Exact reproduction is required for all entries.
__________
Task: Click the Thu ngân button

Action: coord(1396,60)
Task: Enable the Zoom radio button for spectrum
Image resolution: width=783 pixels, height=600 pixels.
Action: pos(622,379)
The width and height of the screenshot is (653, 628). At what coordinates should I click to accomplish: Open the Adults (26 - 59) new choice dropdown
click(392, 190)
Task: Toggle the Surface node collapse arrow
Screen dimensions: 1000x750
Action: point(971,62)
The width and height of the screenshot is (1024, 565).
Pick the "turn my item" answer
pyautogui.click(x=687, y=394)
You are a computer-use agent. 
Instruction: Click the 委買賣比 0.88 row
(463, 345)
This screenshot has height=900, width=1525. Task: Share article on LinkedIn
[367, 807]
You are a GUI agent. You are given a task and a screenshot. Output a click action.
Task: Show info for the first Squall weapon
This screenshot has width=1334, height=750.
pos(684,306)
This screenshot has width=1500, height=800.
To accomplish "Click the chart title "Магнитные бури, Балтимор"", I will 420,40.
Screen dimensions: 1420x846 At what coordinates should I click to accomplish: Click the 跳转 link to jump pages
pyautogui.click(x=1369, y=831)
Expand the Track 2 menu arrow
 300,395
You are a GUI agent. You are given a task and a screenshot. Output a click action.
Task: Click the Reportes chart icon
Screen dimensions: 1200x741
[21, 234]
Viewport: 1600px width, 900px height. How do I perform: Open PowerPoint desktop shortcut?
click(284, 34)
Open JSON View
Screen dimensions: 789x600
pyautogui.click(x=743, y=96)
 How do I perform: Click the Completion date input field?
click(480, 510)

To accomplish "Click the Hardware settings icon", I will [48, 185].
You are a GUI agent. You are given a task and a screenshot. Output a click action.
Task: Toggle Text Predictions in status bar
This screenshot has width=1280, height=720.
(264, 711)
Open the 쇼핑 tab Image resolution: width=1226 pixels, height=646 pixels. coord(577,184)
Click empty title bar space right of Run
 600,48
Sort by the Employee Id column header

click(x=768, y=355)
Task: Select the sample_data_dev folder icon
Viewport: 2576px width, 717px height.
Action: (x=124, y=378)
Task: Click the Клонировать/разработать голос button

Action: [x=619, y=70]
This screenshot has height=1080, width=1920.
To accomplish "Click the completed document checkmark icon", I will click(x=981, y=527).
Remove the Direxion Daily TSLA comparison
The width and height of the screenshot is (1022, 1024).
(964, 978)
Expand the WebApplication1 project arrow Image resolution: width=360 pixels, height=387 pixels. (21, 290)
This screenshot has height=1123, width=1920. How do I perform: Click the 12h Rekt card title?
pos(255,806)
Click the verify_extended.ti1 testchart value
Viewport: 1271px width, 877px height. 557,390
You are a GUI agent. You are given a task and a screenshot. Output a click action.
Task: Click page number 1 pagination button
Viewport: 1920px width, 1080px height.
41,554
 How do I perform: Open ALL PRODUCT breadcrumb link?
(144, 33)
__________
▶ **Written solution**
Task: Click the Thu ngân button

Action: coord(1396,60)
Task: Enable the Zoom radio button for spectrum
Image resolution: width=783 pixels, height=600 pixels.
Action: pos(622,379)
The width and height of the screenshot is (653, 628). At what coordinates should I click to accomplish: Open the Adults (26 - 59) new choice dropdown
click(392, 190)
Task: Toggle the Surface node collapse arrow
Screen dimensions: 1000x750
Action: point(971,62)
The width and height of the screenshot is (1024, 565).
Pick the "turn my item" answer
pyautogui.click(x=687, y=394)
You are a computer-use agent. 
Instruction: Click the 委買賣比 0.88 row
(463, 345)
This screenshot has height=900, width=1525. Task: Share article on LinkedIn
[367, 807]
You are a GUI agent. You are given a task and a screenshot. Output a click action.
Task: Show info for the first Squall weapon
This screenshot has width=1334, height=750.
pos(684,306)
This screenshot has width=1500, height=800.
To accomplish "Click the chart title "Магнитные бури, Балтимор"", I will 420,40.
Screen dimensions: 1420x846 At what coordinates should I click to accomplish: Click the 跳转 link to jump pages
pyautogui.click(x=1369, y=831)
Expand the Track 2 menu arrow
 300,395
You are a GUI agent. You are given a task and a screenshot. Output a click action.
Task: Click the Reportes chart icon
Screen dimensions: 1200x741
[21, 234]
Viewport: 1600px width, 900px height. How do I perform: Open PowerPoint desktop shortcut?
click(284, 34)
Open JSON View
Screen dimensions: 789x600
pyautogui.click(x=743, y=96)
 How do I perform: Click the Completion date input field?
click(480, 510)

To accomplish "Click the Hardware settings icon", I will [48, 185].
You are a GUI agent. You are given a task and a screenshot. Output a click action.
Task: Toggle Text Predictions in status bar
This screenshot has width=1280, height=720.
(264, 711)
Open the 쇼핑 tab Image resolution: width=1226 pixels, height=646 pixels. coord(577,184)
Click empty title bar space right of Run
 600,48
Sort by the Employee Id column header

click(x=768, y=355)
Task: Select the sample_data_dev folder icon
Viewport: 2576px width, 717px height.
Action: (x=124, y=378)
Task: Click the Клонировать/разработать голос button

Action: [x=619, y=70]
This screenshot has height=1080, width=1920.
To accomplish "Click the completed document checkmark icon", I will click(x=981, y=527).
Remove the Direxion Daily TSLA comparison
The width and height of the screenshot is (1022, 1024).
(964, 978)
Expand the WebApplication1 project arrow Image resolution: width=360 pixels, height=387 pixels. (21, 290)
This screenshot has height=1123, width=1920. How do I perform: Click the 12h Rekt card title?
pos(255,806)
Click the verify_extended.ti1 testchart value
Viewport: 1271px width, 877px height. 557,390
You are a GUI agent. You are given a task and a screenshot. Output a click action.
Task: Click page number 1 pagination button
Viewport: 1920px width, 1080px height.
41,554
 How do I perform: Open ALL PRODUCT breadcrumb link?
(144, 33)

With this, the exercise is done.